In the paper, it is said that the langid token should also be included as input to the decoder:
bart_langid

Can you please clarify whether this is a mistake in the paper or a bug in the implementation?

cbaziotis on 9 May 2020

👍1

I would be really glad if you found a solution to this issue.

redionxhepa on 11 May 2020

In practice, I am not sure whether this is important, because even in Google's latest paper about massively multilingual NMT they just prepend a target language token to every source sequence.

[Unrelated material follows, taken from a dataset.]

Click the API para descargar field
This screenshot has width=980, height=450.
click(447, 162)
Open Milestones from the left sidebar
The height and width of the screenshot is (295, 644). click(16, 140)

That being said, there is definitely a discrepancy between the current implementation in master and what is described in the paper (both in the text and in the figure). It would be nice to get a definitive answer from someone that was involved in the project and knows more...

cbaziotis on 11 May 2020

@dkavaler @villmow Hi, Were you able to successfully pre-train the model. If so can you please explain how?